Linux User Management - Locking/Unlocking user accounts

we will cover the topic of locking and unlocking user accounts in Linux. Locking a user account prevents the user from logging in, while unlocking it allows the user to log in again. This can be useful in situations where a user account has been compromised or is no longer needed.

We will provide code examples for locking and unlocking user accounts, and also discuss how to set up a testing environment on Ubuntu and test the code examples provided.

Code Examples:

To lock a user account in Linux, you can use the passwd command with the -l option. For example, to lock the user account raj, you can run the following command:

sudo passwd -l raj

This will set the account password to a value that cannot be used for authentication, effectively locking the account. To unlock the account, you can use the passwd command with the -u option, like so:

sudo passwd -u raj

This will reset the account password, allowing the user to log in again.

You can also use the usermod command to lock or unlock a user account. To lock the account, you can run the following command:

sudo usermod --expiredate 1 raj

This will set the expiration date of the user account to one day in the past, effectively locking the account. To unlock the account, you can run the following command:

sudo usermod --expiredate "" raj

This will remove the expiration date from the user account, allowing the user to log in again.

Locking a user account by setting an expiration date:

Another way to lock a user account is to set an expiration date on their password. To do this, you can use the chage command with the -E option, followed by the date on which you want the user's password to expire, and the username of the user whose account you want to lock.
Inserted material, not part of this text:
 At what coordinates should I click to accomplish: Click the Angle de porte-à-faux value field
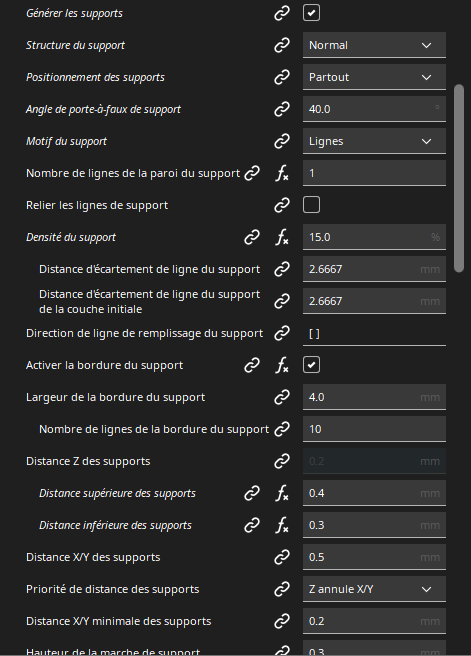[374, 109]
For example, to lock the account for the user "monika" on April 1st, 2023, you would run the following command:

sudo chage -E 2023-04-01 monika

This will set the expiration date for the user's password, effectively locking their account.
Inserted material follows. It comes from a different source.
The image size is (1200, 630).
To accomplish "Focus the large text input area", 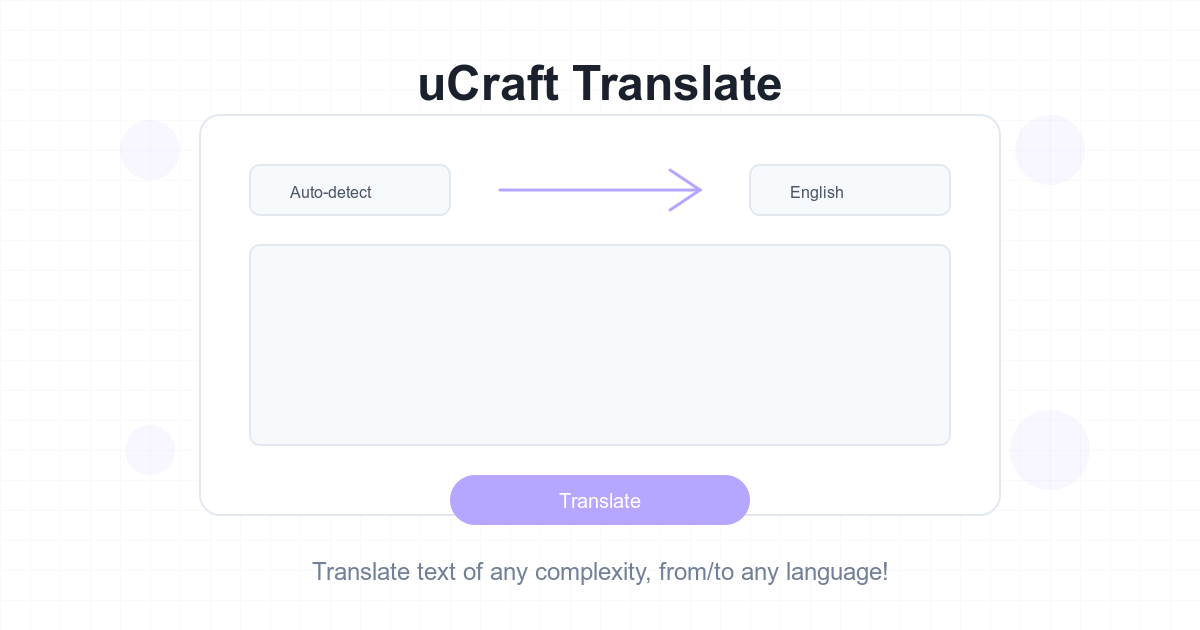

Unlocking a user account by removing the expiration date:

To unlock a user account that has been locked by setting an expiration date on their password, you can remove the expiration date using the chage command with the -E option and the value -1, followed by the username of the user whose account you want to unlock. For example, to unlock the account for the user "monika", you would run the following command:

sudo chage -E -1 monika

This will remove the expiration date from the user's password, effectively unlocking their account.

Unlocking user accounts after a set time period:

You can set a specific time period for which a user account is locked, after which it is automatically unlocked. This can be achieved using the pam_tally2 module.

To enable this feature, open the /etc/pam.d/common-auth file and add the following line at the top:

auth optional pam_tally2.so deny=3 unlock_time=60

This will lock user accounts after 3 failed login attempts and automatically unlock them after 60 seconds.

Locking user accounts after a certain amount of idle time:

You can set a maximum idle time for user accounts, after which the account is automatically locked. This can be achieved using the useradd command with the -f option, followed by the maximum idle time in seconds.

For example, to set the maximum idle time for the "raj" user account to 10 minutes (600 seconds), you can use the following command:

sudo useradd -f 600 raj

Preventing users from logging in:

Sometimes you may need to prevent users from logging in to the system, while still keeping their accounts active. This can be achieved by changing the user's shell to /usr/sbin/nologin.

To change the shell for a user account, use the chsh command:

sudo chsh -s /usr/sbin/nologin valli

This will prevent the "valli" user account from logging in to the system.

Code examples:

To lock/unlock user accounts after a set time period, you can use the pam_tally2 module in the /etc/pam.d/common-auth file, as described above.

To lock a user account after a certain amount of idle time, you can use the useradd command with the -f option, as described above.

To prevent users from logging in, you can use the chsh command to change their shell to /usr/sbin/nologin, as described above.

When managing user accounts in Linux, it is important to follow best practices to ensure that the accounts are secure and well-maintained. Here are some best practices to keep in mind:

Use strong passwords: When setting passwords for user accounts, use strong passwords that are difficult to guess or crack. This can help prevent unauthorized access to the system.

Use a password policy: Implement a password policy that enforces minimum password length, complexity, and expiration rules. This can help ensure that passwords are changed regularly and are strong enough to resist brute-force attacks.

Limit sudo access: Grant sudo access only to users who need it to perform specific tasks. This can help prevent accidental or intentional damage to the system.

Monitor user accounts: Monitor user accounts regularly for suspicious activity, such as failed login attempts or unusual commands being run. This can help detect and prevent security breaches.

Disable unused accounts: Disable or remove user accounts that are no longer needed. This can help reduce the attack surface of the system.

By following these best practices, you can help ensure that user accounts are secure and well-maintained, reducing the risk of security breaches and system downtime.